··· SOURCE TEXT ···

Thanks for the response, I look forward to hearing what you have to say and the confirmation that the product isn't dead!


----------



## inertianinja

amber rain said:


> Thanks for the response, I look forward to hearing what you have to say and the confirmation that the product isn't dead!




Hah, definitely not dead. I have a unit that came in retail packaging, it works, bits go in one end and music comes out the other


----------



## .Sup

I should be getting mine tomorrow. Will update here.


----------



## I g o r

We are anxious waiting for your impressions. Do any of you testers have the Apple lightning to 3.5mm to compare?


----------



## inertianinja

i g o r said:


> We are anxious waiting for your impressions. Do any of you testers have the Apple lightning to 3.5mm to compare?




Yes! For my review I used a second iPhone and an A/B switch to compare the sound.


----------



## .Sup

The cable is 80 cm long and the build quality is excellent - cable has a soft touch feel, housing of the device and lightning connector is made of metal and the lightning connector is very sturdily plugged into ipad, no wobble. Its plug and play with the iPad. Now charging iPhone 5 to test it with.  Igor I only have Apple lightning to usb adapter.


----------



## neopac

.sup said:


> The cable is 80 cm long and the build quality is excellent - cable has a soft touch feel, housing of the device and lightning connector is made of metal and the lightning connector is very sturdily plugged into ipad, no wobble. Its plug and play with the iPad. Now charging iPhone 5 to test it with.
> 
> 
> 
> ...


 
  
*Hi,*
  
_*.. 80cm cable ... metal housing ... *_
  
 is there any way of "mounting" the i1 to a jacket or shirt with a clip (like a ballpen with it's clip) ?
 guess the weight of DAC + cable will tend to pull iems out of our ears, if not supported in any way ... the render pictures had things like this missing.
  
*cheers*
*neopac*


----------



## .Sup

neopac said:


> *Hi,*
> 
> _*.. 80cm cable ... metal housing ... *_
> 
> ...



The unit is very light but it comes with a small crocodile clip. The weight of the i1 is 13 grams which equals the weight of Hifiman's RE-400.


----------



## neopac

.sup said:


> The unit is very light but it comes with a small crocodile clip. The weight of the i1 is 13 grams which equals the weight of Hifiman's RE-400.


 
 thank you for the input.. good to know it got a clip.
 I´m sure it won't be an issue in a home environment.. but i plan to use it as a "daily driver" with a short iem cable, where additional 13g _-pulling on my plugs-_ are actually something to consider.
  
*cheers*
*neopac*


----------



## I g o r

80cm of i1 cable, plus at least 100cm from the earphones, seems like a lot of cable to me...


----------



## neopac

i g o r said:


> 80cm of i1 cable, plus at least 100cm from the earphones, seems like a lot of cable to me...


 
  
 at least sennheiser offers a short version (60cm LINK) ... got myself one of these weeks ago.. should end up with the i1 at chest height.
  
 fiio got a cable product line (senn-connector & mmcx) for their amps with a 2,5mm balanced connector, guess they could offer a suiting short aftermarket 3,5mm stereo cable if they want.

··· DATA LISTING ···

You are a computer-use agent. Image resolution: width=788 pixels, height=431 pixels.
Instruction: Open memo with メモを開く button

···
··· DATA LISTING ···

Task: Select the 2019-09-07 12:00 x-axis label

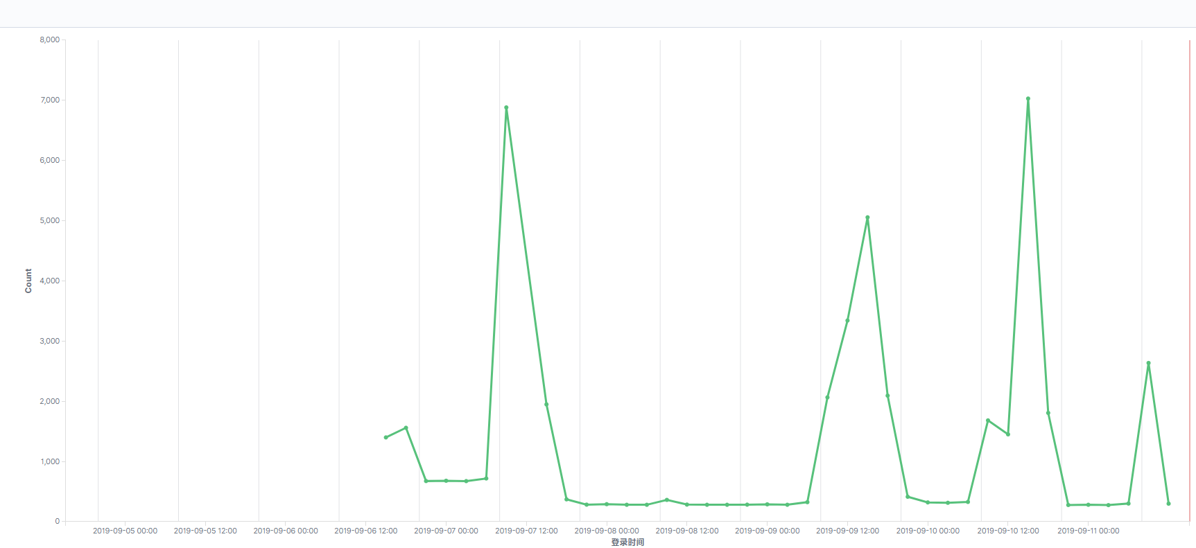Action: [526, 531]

···

> **PROMPT A**:
Do these statements agree with the forum thread about the i1 DAC? Answer yes or no for each, quoting the words from the thread that decide it: (i) The i1's cable is 80 cm long. (ii) The i1 weighs more than Hifiman's RE-400. (iii) .Sup owns an Apple lightning to 3.5mm adapter for comparison.
> **PROMPT B**:
Pick up the forum thread about the i1 DAC after its last post and write the next reply.
The records are separate material and have no connection to the text.

> **WRITTEN REPLY A**:
(i) Yes: "The cable is 80 cm long"
(ii) No: "The weight of the i1 is 13 grams which equals the weight of Hifiman's RE-400."
(iii) No: "Igor I only have Apple lightning to usb adapter."

> **WRITTEN REPLY B**:
  
@FiiO
 any plans in this direction?
 when will distributors receive the i1?
  
 cheers
 neopac


----------



## FiiO

neopac said:


> at least sennheiser offers a short version (60cm LINK) ... got myself one of these weeks ago.. should end up with the i1 at chest height.
> 
> fiio got a cable product line (senn-connector & mmcx) for their amps with a 2,5mm balanced connector, guess they could offer a suiting short aftermarket 3,5mm stereo cable if they want.
> 
> ...


 
 Dear neopac,
  
 1. Now we are working on the Bluetooth Receiver named BTR1. The project is a receiver with 3.5 mm headphone output. One short MMCX cable will be included with the receiver.  Not sure whether this can meet you need.
  
 2. The i1 may be sent to the sellers about 1or 2 weeks latter.
  
 Best regards


----------



## inertianinja

As promised, here's my review!
  
 http://www.ilounge.com/index.php/reviews/entry/fiio-i1-lightning-to-3.5mm-headphone-adapter


----------



## Amber Rain

inertianinja said:


> As promised, here's my review!
> 
> http://www.ilounge.com/index.php/reviews/entry/fiio-i1-lightning-to-3.5mm-headphone-adapter




Thanks, an informative and useful review. I think I'll wait for the BTR1 as I don't have an IP7. It's a shame Fiio wasn't allowed to implement 24 bit/higher than 44.1 DAC. Presumably this same limitation will also apply to the BTR1?


----------



## inertianinja

amber rain said:


> Thanks, an informative and useful review. I think I'll wait for the BTR1 as I don't have an IP7. It's a shame Fiio wasn't allowed to implement 24 bit/higher than 44.1 DAC. Presumably this same limitation will also apply to the BTR1?




I think I remember on Fiio's site it seemed to say that it was an Apple limitation


----------



## Amber Rain

inertianinja said:


> I think I remember on Fiio's site it seemed to say that it was an Apple limitation




Yes, on the first page of this thread.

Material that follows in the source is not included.